Alors, bien sûr, la question mille fois posée -et à laquelle il a été mille fois répondu- est celle du pourquoi d’une telle crainte de l’Islam. Sans remonter dans l’histoire, au cours de la dernière décennie, l’image de l’Islam a fortement pâti des événements produits sur la scène internationale. Huit ans se sont écoulés depuis le 11 Septembre sans que les relations entre l’Islam et l’Occident ne se pacifient. Pour la simple raison que l’Islam n’est plus extérieur à l’Occident mais fait désormais partie de sa réalité. L’angoisse profonde des Européens a trait à cet incontournable métissage. Ils craignent pour leurs valeurs, pour leurs principes, pour ces libertés si chèrement acquises au cours de leur histoire. Dans un certain sens, comment ne pas les comprendre? Reconnaissons-le franchement : ce que les musulmans donnent à voir d’eux-mêmes ne plaide pas en leur faveur. Pendant que les extrémistes occupent le champ médiatique, renvoyant une image violente de l’Islam, les modérés se taisent. Ils ont peur de dire à voix haute ce que nombre d’entre eux discutent en privé. Hormis le travail courageux des «nouveaux penseurs musulmans» quand critique il y a, elle demeure confinée à l’entre-soi. Cette lâcheté généralisée finit par se retourner contre ses auteurs.

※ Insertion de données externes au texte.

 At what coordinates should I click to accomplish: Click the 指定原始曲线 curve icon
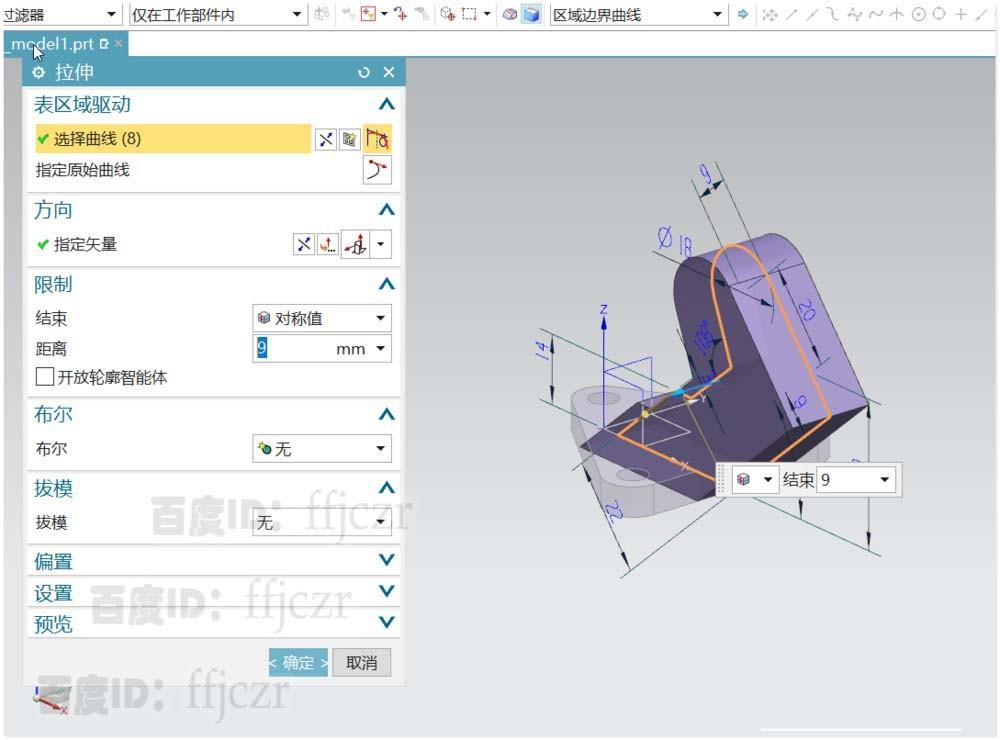pyautogui.click(x=377, y=169)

Je me suis toujours posée la question de savoir quel pouvait être le sentiment de l’étranger qui débarque pour la première fois chez nous, un matin de l’Aïd Al Adha. D’arriver et de voir dans de grands boulevards déserts, des hommes portant des tabliers ensanglantés avec, à la main, une panoplie de couteaux.
Je me suis aussi posée la question de savoir ce qui se passait dans la tête d’un enfant qui, après avoir passé plusieurs jours à jouer avec un mouton, assiste à la mise à mort de celui-ci. Dans la liesse et dans la joie.
Il est des archaïsmes sur lesquels il faudra bien un jour se pencher.